His comments came hours after the Syrian military declared the ceasefire over and 18 UN aid trucks were destroyed as they tried to bring relief to war-ravaged citizens near Aleppo.

Syria and Russia denied striking the convoy, with Moscow suggesting it may have caught fire.

Obama’s Secretary of State John Kerry insisted hopes for a ceasefire remain alive after meeting his Russian counterpart and key powers with a stake in the civil war.

In brief remarks to reporters as he left a New York hotel after a meeting of the 23-nation International Syria Support Group (ISSG), Kerry said talks would reconvene later this week.

“The ceasefire is not dead,” Kerry insisted, one day after the Syrian military declared a week-old truce over and launched new bombardments on rebel held cities.

The United Nations envoy Staffan de Mistura confirmed that there was still hope of reviving the ceasefire, but admitted that delegates agreed it was in danger.

The ISSG, chaired by Kerry and his Russian counterpart Foreign Minister Sergei Lavrov, met in New York on the sidelines of the UN General Assembly.

The talks were brief and, participants said, tense.

“The mood is that nobody wants to give this thing up,” Britain’s Foreign Secretary Boris Johnson told reporters.

“Quite frankly the Kerry-Lavrov process is the only show in town and we’ve got to get that show back on the road.”

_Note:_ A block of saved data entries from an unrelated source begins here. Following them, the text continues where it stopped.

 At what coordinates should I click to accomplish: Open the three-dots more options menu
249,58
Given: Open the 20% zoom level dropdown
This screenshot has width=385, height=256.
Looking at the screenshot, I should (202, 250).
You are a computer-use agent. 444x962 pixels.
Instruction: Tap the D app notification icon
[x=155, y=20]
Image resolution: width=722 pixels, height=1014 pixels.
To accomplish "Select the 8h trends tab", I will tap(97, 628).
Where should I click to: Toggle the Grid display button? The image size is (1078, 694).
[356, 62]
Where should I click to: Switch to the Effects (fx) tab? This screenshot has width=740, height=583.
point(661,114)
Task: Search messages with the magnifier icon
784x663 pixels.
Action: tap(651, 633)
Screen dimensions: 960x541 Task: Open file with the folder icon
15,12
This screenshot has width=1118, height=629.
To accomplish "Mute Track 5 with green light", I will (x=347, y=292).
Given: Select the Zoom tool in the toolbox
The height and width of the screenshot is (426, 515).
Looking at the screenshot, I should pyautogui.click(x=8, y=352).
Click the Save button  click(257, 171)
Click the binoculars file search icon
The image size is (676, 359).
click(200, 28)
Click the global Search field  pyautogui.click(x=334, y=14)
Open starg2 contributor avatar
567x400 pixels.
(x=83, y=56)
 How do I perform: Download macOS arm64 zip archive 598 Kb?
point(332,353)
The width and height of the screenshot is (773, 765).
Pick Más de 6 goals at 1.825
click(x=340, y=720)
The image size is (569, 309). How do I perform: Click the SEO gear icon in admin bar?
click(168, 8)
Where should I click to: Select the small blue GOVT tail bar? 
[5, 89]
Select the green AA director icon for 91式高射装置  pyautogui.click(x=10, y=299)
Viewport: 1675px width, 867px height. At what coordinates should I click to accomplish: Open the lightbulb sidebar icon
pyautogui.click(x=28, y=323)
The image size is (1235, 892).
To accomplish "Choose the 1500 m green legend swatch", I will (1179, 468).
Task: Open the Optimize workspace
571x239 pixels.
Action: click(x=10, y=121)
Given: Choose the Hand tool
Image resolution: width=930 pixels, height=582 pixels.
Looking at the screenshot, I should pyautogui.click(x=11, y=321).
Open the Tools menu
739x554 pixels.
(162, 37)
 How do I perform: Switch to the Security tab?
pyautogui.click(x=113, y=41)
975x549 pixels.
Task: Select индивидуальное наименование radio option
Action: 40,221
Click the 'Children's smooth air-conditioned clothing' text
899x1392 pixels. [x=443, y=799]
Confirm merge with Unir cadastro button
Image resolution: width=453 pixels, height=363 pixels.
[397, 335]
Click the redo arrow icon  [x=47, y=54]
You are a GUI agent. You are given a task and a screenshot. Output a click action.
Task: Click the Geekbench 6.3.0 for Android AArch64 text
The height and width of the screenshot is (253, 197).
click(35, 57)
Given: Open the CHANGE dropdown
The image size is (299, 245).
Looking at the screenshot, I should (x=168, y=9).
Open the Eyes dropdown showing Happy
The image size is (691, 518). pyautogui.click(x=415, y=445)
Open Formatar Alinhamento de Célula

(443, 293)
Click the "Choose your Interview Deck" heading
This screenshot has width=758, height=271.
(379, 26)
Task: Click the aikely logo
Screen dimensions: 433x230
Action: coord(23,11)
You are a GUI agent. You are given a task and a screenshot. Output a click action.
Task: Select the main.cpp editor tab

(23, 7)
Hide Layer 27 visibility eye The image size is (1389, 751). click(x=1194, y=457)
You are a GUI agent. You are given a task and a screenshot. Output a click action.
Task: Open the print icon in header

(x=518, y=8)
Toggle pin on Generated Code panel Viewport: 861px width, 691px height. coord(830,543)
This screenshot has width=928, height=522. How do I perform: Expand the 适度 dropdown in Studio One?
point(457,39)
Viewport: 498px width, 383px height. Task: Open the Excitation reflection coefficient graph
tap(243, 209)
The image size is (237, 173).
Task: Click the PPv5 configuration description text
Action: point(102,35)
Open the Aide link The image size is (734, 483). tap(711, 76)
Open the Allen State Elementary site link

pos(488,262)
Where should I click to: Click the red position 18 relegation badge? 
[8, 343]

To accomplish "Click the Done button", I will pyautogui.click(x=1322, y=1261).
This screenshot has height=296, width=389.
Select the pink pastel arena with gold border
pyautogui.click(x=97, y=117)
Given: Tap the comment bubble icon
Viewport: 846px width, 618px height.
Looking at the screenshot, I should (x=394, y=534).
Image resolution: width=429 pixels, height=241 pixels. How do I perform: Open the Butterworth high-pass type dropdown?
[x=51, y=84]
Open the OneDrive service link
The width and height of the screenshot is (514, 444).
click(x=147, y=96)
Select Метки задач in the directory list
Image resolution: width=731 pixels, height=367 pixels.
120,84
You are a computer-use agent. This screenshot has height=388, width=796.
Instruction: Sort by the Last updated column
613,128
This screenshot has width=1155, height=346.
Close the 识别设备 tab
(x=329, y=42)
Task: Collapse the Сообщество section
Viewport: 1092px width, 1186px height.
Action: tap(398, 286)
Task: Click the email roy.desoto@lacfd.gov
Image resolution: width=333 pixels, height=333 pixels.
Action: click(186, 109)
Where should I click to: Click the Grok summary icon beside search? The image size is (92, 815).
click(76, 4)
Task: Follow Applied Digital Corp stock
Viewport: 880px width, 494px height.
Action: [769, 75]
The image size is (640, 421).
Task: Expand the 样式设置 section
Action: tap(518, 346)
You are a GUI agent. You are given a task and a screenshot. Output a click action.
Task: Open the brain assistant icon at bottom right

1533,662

His French counterpart Jean-Marc Ayrault agreed that the meeting had been tense but argued other countries should now help Moscow and Washington overcome their differences.

“It was a fairly dramatic meeting, the mood was gloomy. Is there hope. I can’t answer that yet, but we should do everything we can,” he said.

“The US-Russian negotiation has reached its limit. There’s a lot left unsaid. The Russians and the Americans can't do it alone.”

The ministers are in New York for the week to attend the UN General Assembly and officials said they would try to get together again to talk about Syria.

A short distance across the city at United Nations headquarters, UN Secretary General Ban Ki-moon was opening a General Assembly debate with a plea to halt the fighting.

In his Farwell address, UN Secretary-General Ban Ki-moon opened the annual General Assembly debate of world leaders on Tuesday with a call to end the fighting in Syria.

“I appeal to all those with influence to end the fighting and get talks started,” Ban said.

In Syria, fighting continued, one day after a strike on a UN and Red Cross aid convoy marked a low point in what was already a brutal five-year-old conflict.

US officials hold Moscow responsible for what they say was a deliberate air strike, carried out either by Russian forces or strongman Bashar al-Assad's regime.

Moscow and Damascus have both denied being behind the attack, which killed more than 20 civilians including aid workers, pointing the finger at US-backed insurgents. Moscow later said that the convoy caught fire and was not struck from the air.

Russia and Syria are also furious with Washington over a coalition air strike on Saturday that killed dozens of regime soldiers and which Washington admits was a mistake.

Kerry and Lavrov were joined by more than 20 foreign ministers from countries with a stake in the Syrian conflict, including bitter rivals Iran and Saudi Arabia.